Part of the reason this bothers me is because I maintain my Facebook network for professional reasons as well as social reasons. There are plenty of people I'm "friends" with who I haven't spoken or interacted with in several years. It might be tempting to delete them, but you never know when someone might approach me for a photography job, so I keep that avenue open. Every once in a while someone will contact me out of the blue and tell me that they look at my photography online all the time, even though they never "like" or comment on anything. So I keep the connection. After all, it's not costing me anything. And isn't the whole value of Facebook the very fact that it enables you to connect with people you don't plan to interact with every day?

My guess is that a lot of people do "cleanings" because they don't want low-priority friends to be privy to their personal lives, which makes sense until you ask why people are posting information about their personal lives online in the first place. Do you really trust Facebook or some other social website to keep your information private? Do you think it's wise to go online every thirty seconds and expose intimate details of your personal tragedies that can only backfire in miserable fashion?

I think a lot of other friendship deletions come because someone got tired of someone else posting dumb crap all the time. Just because I'm friends with someone doesn't mean I want my news feed clogged up with their seventeen daily political rants or too-personal gushings about their insignificant other. But I don't have to delete them to solve this problem; all I have to do is click the little link at the upper right of their dumb post and "unsubscribe" from them. Problem solved.

About the only friend deletions I've been able to stomach have been the ones where I dated someone and she or I moved on. If I make a Facebook connection for dating reasons and things don't work out, I'm OK if that person deletes me. But when a guy I've known since the age of five deletes me because we haven't hung out in a few years, that just seems lame.

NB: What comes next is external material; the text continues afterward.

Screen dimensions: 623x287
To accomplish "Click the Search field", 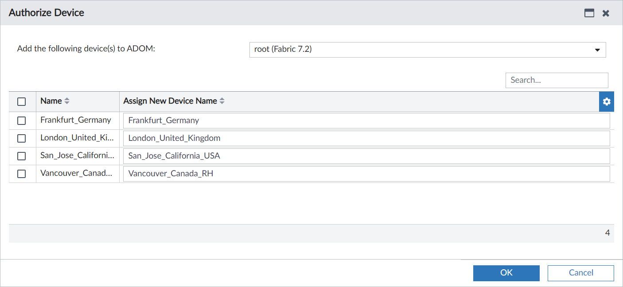I will click(557, 80).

Several months ago I was at a party talking to a friend when a Facebook "ex" of mine attempted to join our conversation. She didn't know my friend, so she either wanted me to introduce her or she just felt awkward because she didn't know anyone else at the party. Either way, all I could think of during the whole stilted conversation was, "why are you bothering me? You made a conscious decision to cut me off from your virtual network of friends. Beat it, butt-munch!"

I don't know if that says more about me or about how central Facebook and social media has become to our daily interaction. But if I'm not good enough to be your virtual friend, feel free to eat my virtual shorts.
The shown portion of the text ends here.